The activation of M3 mAChR in airway epithelial cells promotes IL-8 and TGF-β1 secretion and airway smooth muscle cell migration

Background: Muscarinic acetylcholine receptors (mAChRs) have been identified in airway epithelium, and epithelium-derived chemokines can initiate the migration of airway smooth muscle (ASM) cells. However, the mAChRs that are expressed in airway epithelium and the mechanism underlying the regulation of ASM cell migration are not clear. The aim of this study was to test whether the effects of the epithelium-derived chemokines on ASM cell migration could be modulated by mAChRs. Method: Human epithelial cells (A549 cells) were stimulated with cigarette smoke extract (CSE) or the mAChRs agonist carbachol. IL-8 and TGF-beta 1 production were measured by ELISA, and human ASM cell migration was measured using the transwell migration assay and scratch assay. The mRNA levels of the mAChRs subtypes and the acetylcholine concentrations were measured using RT-PCR and LC-MS/MS, respectively. Results: ASM cell migration toward CSE-stimulated A549 cells was markedly reduced by Ac-RRWWCR-NH2 (IL-8 inhibitor) and SB431542 (TGF-beta 1 inhibitor). CSE-induced ASM cell migration was also suppressed by the mAChRs antagonist tiotropium. Interestingly, carbachol-stimulated A549 cells also induced ASM cell migration; this migration event was suppressed by tiotropium, Ac-RRWWCR-NH2 and SB431542. In addition, the effects of CSE on ASM cell migration were significantly and cooperatively enhanced by carbachol compared to CSE alone.

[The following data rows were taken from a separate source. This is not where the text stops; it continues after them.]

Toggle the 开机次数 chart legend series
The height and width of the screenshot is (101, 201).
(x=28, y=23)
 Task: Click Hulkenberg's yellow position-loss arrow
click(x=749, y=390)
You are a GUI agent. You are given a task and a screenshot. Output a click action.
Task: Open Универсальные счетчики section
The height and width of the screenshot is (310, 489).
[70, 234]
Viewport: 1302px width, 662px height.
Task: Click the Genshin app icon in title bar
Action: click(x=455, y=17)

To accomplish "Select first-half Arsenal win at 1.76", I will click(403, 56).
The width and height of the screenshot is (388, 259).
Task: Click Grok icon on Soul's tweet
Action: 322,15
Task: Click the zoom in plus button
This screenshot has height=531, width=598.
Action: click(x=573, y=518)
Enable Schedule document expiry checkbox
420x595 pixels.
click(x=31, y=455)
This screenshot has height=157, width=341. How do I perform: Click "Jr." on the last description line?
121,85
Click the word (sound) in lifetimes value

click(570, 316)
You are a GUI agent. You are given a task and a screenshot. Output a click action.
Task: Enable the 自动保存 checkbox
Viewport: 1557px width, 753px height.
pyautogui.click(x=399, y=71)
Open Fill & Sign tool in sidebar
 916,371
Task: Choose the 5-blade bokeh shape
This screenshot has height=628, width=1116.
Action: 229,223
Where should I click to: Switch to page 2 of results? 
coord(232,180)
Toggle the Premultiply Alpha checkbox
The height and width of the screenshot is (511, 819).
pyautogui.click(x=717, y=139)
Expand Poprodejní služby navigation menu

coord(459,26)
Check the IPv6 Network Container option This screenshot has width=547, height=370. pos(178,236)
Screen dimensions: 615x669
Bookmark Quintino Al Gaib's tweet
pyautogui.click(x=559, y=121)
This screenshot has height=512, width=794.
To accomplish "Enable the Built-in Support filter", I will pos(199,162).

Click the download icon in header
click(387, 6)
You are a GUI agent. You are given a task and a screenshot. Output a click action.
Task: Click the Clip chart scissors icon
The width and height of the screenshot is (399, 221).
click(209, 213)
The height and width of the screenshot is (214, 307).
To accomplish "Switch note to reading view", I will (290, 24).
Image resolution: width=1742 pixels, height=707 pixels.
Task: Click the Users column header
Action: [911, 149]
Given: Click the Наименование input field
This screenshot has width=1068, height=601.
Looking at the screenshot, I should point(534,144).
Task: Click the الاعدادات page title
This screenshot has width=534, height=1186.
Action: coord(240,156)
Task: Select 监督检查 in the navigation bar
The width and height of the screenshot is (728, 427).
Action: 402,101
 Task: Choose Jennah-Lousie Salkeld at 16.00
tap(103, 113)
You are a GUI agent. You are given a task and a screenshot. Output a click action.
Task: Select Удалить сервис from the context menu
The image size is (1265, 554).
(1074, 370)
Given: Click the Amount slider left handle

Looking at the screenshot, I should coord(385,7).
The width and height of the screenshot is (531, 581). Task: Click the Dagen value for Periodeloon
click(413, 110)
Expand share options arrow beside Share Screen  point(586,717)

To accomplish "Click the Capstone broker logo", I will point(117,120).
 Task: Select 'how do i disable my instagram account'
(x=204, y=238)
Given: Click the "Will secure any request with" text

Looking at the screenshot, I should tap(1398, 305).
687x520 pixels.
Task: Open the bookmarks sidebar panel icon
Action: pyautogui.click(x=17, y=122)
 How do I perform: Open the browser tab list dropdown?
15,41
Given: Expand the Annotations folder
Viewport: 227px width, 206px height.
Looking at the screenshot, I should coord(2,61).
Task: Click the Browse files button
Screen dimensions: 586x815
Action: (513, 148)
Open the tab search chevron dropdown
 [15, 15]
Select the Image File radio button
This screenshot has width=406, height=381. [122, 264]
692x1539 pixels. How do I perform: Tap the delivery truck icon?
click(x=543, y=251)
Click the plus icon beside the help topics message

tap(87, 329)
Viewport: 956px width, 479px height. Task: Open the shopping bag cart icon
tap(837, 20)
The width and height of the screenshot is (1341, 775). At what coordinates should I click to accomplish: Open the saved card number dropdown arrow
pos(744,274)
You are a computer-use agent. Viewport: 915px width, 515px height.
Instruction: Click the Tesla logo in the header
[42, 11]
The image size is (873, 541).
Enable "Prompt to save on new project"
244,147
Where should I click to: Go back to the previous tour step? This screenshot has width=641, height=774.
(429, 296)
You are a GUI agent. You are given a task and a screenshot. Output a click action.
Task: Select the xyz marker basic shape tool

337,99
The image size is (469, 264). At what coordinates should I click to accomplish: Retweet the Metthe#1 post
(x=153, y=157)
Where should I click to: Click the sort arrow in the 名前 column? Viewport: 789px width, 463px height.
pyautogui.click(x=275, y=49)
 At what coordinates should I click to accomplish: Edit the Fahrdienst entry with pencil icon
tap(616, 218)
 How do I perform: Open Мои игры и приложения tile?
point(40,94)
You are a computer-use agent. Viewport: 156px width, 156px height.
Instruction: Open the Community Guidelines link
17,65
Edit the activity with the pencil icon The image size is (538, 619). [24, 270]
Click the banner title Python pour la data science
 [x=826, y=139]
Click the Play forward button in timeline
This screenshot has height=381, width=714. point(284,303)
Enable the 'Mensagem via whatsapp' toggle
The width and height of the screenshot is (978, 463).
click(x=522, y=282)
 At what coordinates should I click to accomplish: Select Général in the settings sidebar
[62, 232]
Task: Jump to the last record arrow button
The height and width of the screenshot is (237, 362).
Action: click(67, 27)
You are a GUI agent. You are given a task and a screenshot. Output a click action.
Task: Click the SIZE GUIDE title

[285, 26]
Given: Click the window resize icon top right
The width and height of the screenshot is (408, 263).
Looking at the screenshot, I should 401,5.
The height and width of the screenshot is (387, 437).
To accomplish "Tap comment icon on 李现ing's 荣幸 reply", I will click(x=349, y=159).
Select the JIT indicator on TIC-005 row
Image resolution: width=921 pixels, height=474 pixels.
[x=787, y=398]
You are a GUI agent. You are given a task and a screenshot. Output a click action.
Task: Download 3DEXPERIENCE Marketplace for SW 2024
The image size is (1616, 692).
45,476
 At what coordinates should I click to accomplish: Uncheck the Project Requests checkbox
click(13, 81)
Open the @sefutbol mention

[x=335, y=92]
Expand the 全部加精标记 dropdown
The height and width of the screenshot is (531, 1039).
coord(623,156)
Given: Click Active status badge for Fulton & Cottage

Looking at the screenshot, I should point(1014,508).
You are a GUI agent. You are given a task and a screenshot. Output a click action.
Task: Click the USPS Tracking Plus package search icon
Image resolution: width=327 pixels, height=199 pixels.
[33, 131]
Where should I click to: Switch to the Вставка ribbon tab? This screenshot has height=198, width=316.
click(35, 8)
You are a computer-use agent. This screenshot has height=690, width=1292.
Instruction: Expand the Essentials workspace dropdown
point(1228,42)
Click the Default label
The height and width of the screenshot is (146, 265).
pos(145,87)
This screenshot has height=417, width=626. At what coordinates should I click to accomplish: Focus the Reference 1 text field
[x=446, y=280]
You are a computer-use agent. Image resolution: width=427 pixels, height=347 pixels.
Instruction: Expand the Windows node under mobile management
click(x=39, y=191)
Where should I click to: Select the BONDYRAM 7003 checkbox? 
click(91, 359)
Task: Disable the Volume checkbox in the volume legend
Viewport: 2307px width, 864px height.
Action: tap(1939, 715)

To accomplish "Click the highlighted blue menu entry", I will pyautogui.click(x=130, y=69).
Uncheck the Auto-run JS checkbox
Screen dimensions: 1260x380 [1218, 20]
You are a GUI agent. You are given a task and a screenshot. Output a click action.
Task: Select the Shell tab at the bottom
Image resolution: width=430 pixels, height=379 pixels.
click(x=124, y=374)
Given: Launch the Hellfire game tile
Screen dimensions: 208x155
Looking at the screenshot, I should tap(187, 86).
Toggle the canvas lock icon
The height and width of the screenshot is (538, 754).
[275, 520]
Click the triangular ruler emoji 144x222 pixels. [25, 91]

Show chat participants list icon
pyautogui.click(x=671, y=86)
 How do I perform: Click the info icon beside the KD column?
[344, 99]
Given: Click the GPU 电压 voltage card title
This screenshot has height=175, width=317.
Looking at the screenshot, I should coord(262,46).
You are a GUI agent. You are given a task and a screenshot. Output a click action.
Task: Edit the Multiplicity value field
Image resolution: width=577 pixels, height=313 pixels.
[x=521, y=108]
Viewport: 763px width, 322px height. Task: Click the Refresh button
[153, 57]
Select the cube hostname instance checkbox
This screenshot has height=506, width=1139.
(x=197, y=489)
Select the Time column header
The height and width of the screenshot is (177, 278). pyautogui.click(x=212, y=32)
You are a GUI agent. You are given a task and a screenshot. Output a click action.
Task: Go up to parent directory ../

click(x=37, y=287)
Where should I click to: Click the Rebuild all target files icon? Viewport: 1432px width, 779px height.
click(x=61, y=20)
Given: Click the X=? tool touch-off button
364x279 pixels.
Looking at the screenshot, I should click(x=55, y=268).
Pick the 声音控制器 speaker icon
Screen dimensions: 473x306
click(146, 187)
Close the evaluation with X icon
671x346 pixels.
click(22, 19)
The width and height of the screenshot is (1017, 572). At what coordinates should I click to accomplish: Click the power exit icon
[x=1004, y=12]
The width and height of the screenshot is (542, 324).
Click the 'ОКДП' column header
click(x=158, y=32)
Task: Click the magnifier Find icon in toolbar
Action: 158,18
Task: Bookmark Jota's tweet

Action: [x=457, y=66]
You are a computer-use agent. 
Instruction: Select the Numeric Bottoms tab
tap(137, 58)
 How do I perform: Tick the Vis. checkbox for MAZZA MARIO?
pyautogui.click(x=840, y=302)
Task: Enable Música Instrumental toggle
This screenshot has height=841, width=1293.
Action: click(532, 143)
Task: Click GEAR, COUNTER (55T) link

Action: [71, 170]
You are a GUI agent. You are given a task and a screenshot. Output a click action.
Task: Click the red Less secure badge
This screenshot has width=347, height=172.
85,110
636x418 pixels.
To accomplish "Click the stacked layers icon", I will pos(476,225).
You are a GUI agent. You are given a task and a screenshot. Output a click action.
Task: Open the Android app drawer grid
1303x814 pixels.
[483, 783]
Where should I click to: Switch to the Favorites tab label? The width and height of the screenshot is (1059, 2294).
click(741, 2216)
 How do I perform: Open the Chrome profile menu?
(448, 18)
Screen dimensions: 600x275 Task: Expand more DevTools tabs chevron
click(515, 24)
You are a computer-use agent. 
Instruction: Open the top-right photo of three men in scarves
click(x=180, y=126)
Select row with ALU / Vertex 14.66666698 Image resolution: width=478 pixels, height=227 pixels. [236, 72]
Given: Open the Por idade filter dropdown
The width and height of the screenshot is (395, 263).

Carbachol-induced ASM cell migration was reduced by selective inhibitors of PI3K/Akt (LY294002) and p38 (SB203580), suggesting that it occurred through p38 and Akt phosphorylation, which was inhibited by the M3 mAChR antagonist 4-DAMP. Conclusions: These findings indicate that M3 mAChR may be important therapeutic target for obstructive airway diseases, as it regulates the effects of the epithelial-derived chemokines on ASM cell migration, which results in lung remodeling.